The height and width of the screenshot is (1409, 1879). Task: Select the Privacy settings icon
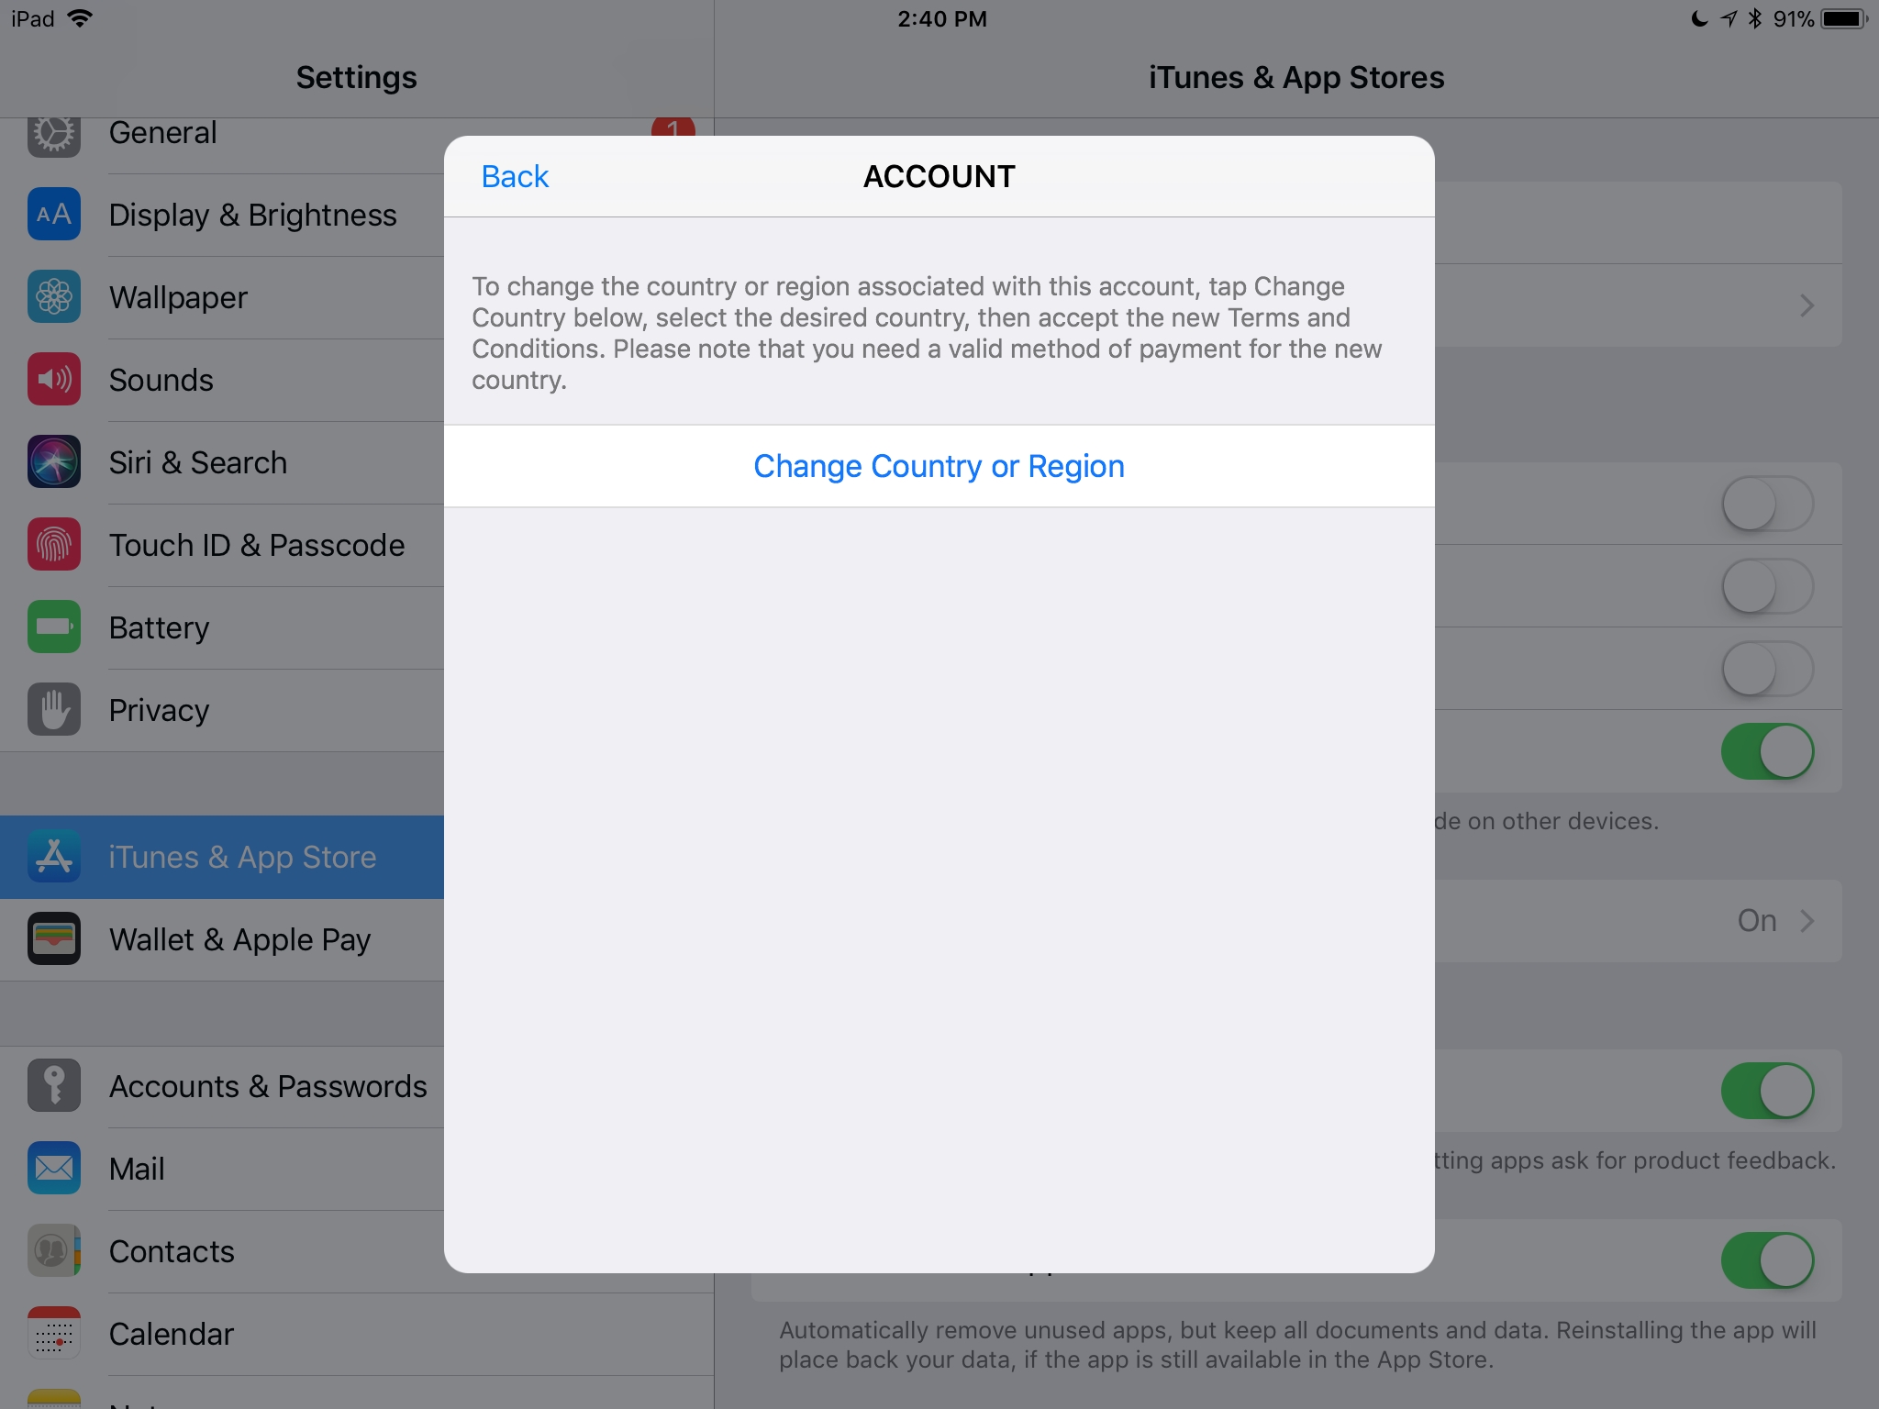(x=53, y=709)
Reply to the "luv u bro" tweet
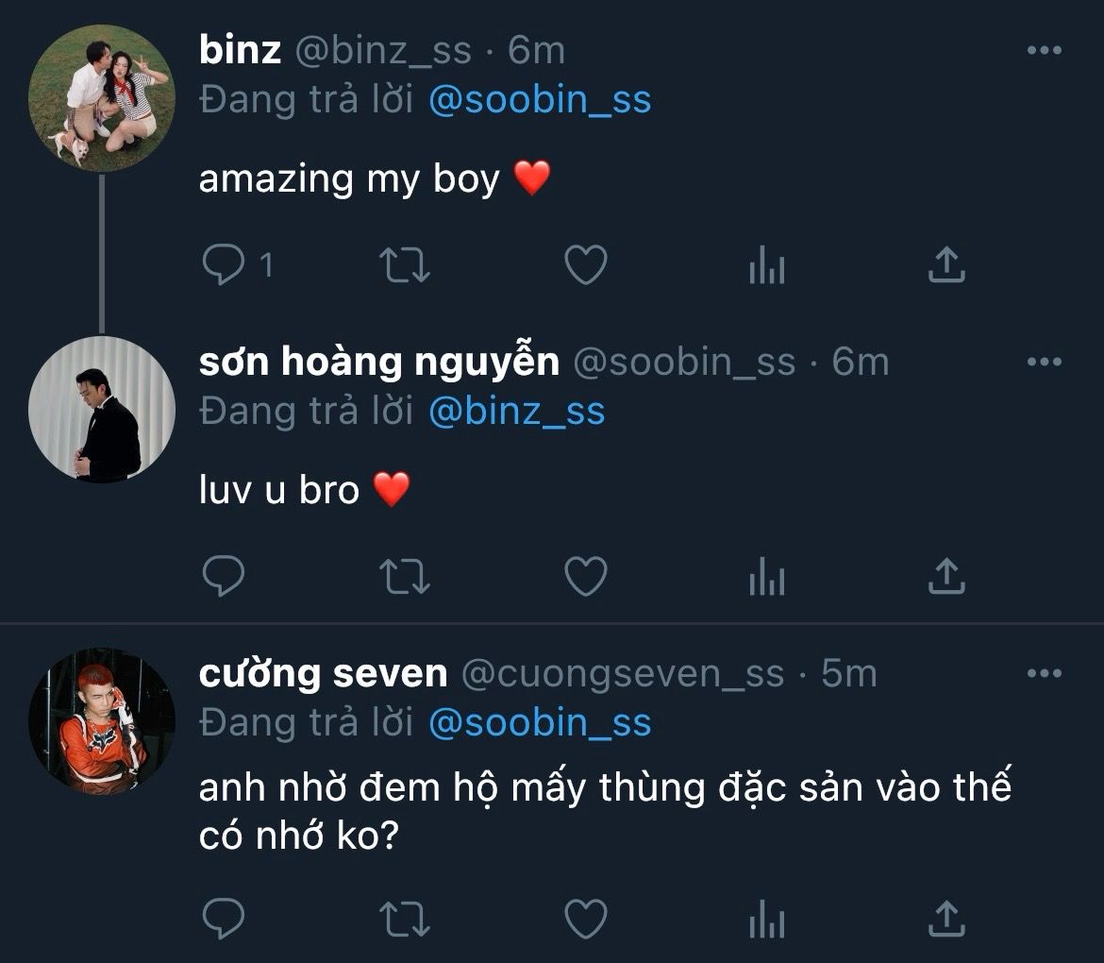1104x963 pixels. click(x=224, y=576)
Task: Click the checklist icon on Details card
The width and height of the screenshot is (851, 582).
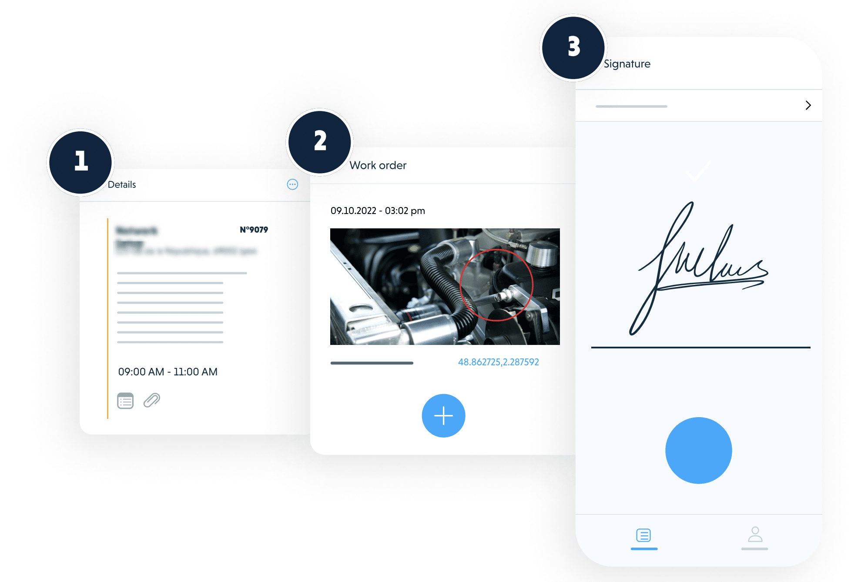Action: [125, 401]
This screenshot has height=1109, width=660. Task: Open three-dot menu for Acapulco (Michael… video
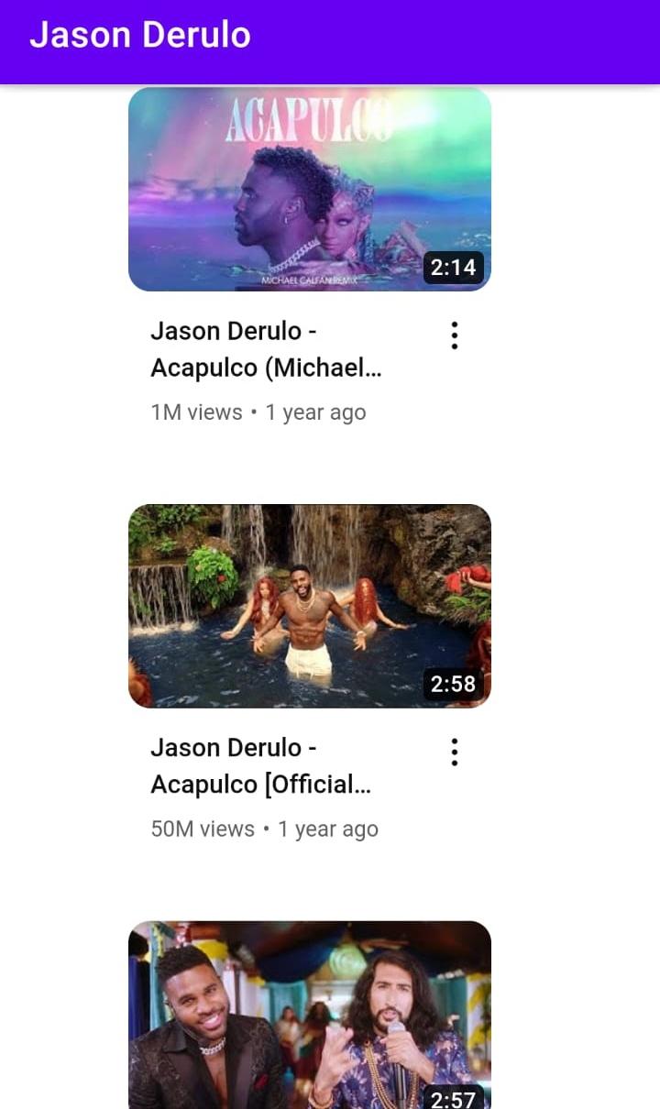(x=454, y=335)
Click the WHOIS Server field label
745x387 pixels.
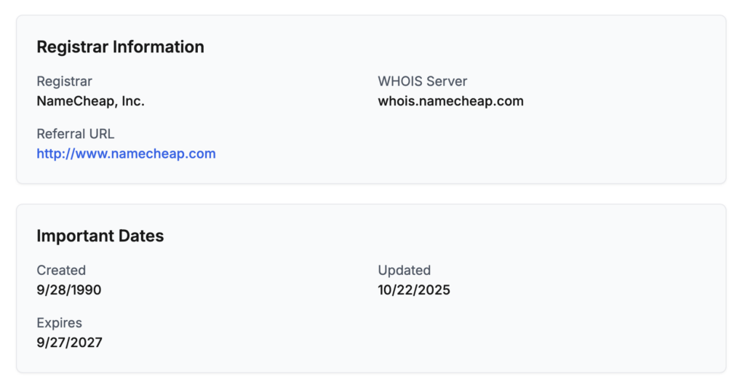[x=422, y=81]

####################

WHAT YOU ARE ASKED TO DO: Print exactly, and print only, the lines from the line with "The width and" through the last line of the entries, both ends included. No pictures belong in the result.

YOUR RESPONSE:
The width and height of the screenshot is (851, 582).
Action: [125, 401]
This screenshot has height=1109, width=660. Task: Open three-dot menu for Acapulco (Michael… video
(x=454, y=335)
Click the WHOIS Server field label
745x387 pixels.
[x=422, y=81]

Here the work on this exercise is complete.